Vorliegender Text:
Religionszugehörige Zeichen des Zwangs
Was als religiös motiviert gilt, genießt häufig gesellschaftliche, politische und gesetzliche Sonderbehandlung. Doch nicht alles, was aus dem Glauben heraus entsteht, ist freiwillig.
Die Glaubens-, Gewissens- und Weltanschauungsfreiheit gilt als in der liberalen Demokratie unantastbares Grundrecht. Sie wird auch gerne, aber falsch synonym als Religionsfreiheit bezeichnet, was der Religion im Spektrum der Überzeugungen schon alleine sprachlich eine Ausnahmestellung verschafft. Dieser Umstand wird von Religionsgesellschaften gern als Atout ausgespielt. Wer sich auf die Religionsfreiheit beruft, darf mit Rücksicht rechnen – und nicht selten mit Ausnahmen. Dabei wird gern vergessen, dass sich hinter religiösen Traditionen, Symbolen und Markierungen oft nicht der Ausdruck eines Bekenntnisses verbirgt, sondern das genaue Gegenteil: Zwang.
Die Kopftuchdebatte ist ein Beispiel für diese Ambivalenz. Sie wird alle paar Jahre mit großem Aufwand geführt, weil es sich um eine Problemstellung handelt, die zwar nicht komplex ist, aber durch äußere Beobachtung alleine nicht mit Sicherheit abschließend geklärt werden kann. Frauen tragen Kopftücher aus modischen Gründen, religiöser Überzeugung und aus Zwang. Der liberale Reflex besteht darin, Selbstbestimmung zu achten und eine Entscheidung zur Verhüllung von erwachsenen Menschen auch einzufordern. Wer sich verschleiern will, soll das tun dürfen. Ein pauschales Verbot widerspräche diesem Grundsatz. Aber nicht alle Menschen sind in der Lage, diese Entscheidung selbstständig zu treffen und dann auch auszuführen.

Bereitgestelltes Material:
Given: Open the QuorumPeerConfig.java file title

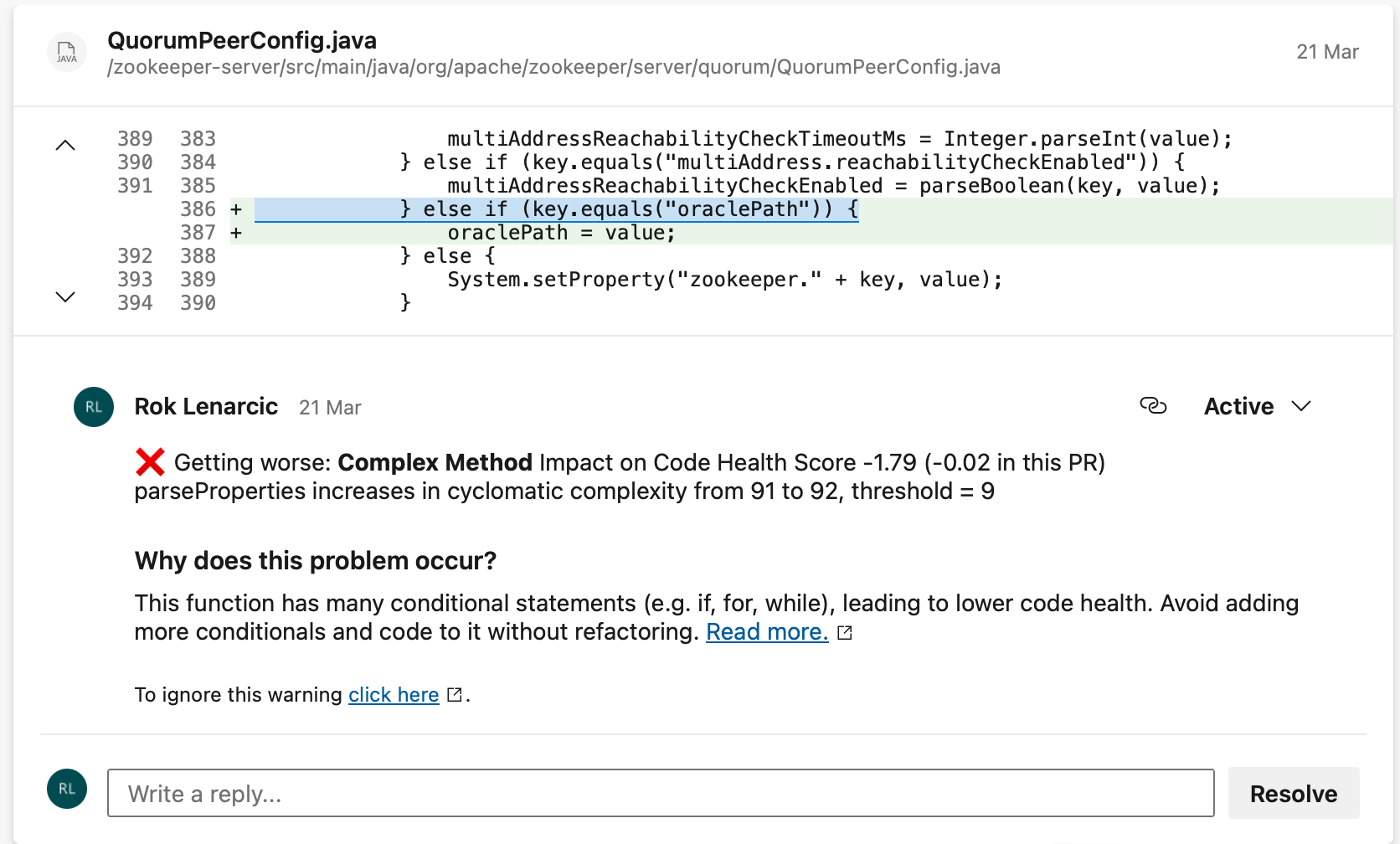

Ihre Aufgaben:
#1 Beantworten Sie die folgenden Fragen anhand des Textes über religiöse Zeichen des Zwangs.
(a) Mit welchem Begriff wird die Glaubens-, Gewissens- und Weltanschauungsfreiheit laut dem Text gerne, aber falsch gleichgesetzt?
(b) Aus welchen Gründen tragen Frauen dem Text zufolge Kopftücher?
(c) Wie oft wird die Kopftuchdebatte laut dem Text geführt?
#2 Führen Sie den Text über religiöse Zeichen des Zwangs im Anschluss an seinen letzten Satz fort.

Antworten:
#1
(a) Sie wird synonym als Religionsfreiheit bezeichnet.
(b) Frauen tragen Kopftücher aus modischen Gründen, aus religiöser Überzeugung und aus Zwang.
(c) Die Kopftuchdebatte wird alle paar Jahre mit großem Aufwand geführt.

#2
Was bedeutet Eigenbestimmung für Minderjährige? Mädchen tragen Kopftücher in der Regel, weil es von ihnen erwartet wird. Eltern, Familienverbände oder das soziale Umfeld entscheiden – nicht das Kind. Die individuelle Motivation wird unterstellt, nicht hinterfragt. Die Schule, der Staat, das Rechtssystem reagieren oft mit höflicher Zurückhaltung, auch wenn der Druck auf die Einzelne sichtbar ist und es damit kein religiöses Symbol, sondern ein Zeichen des Zwangs ist.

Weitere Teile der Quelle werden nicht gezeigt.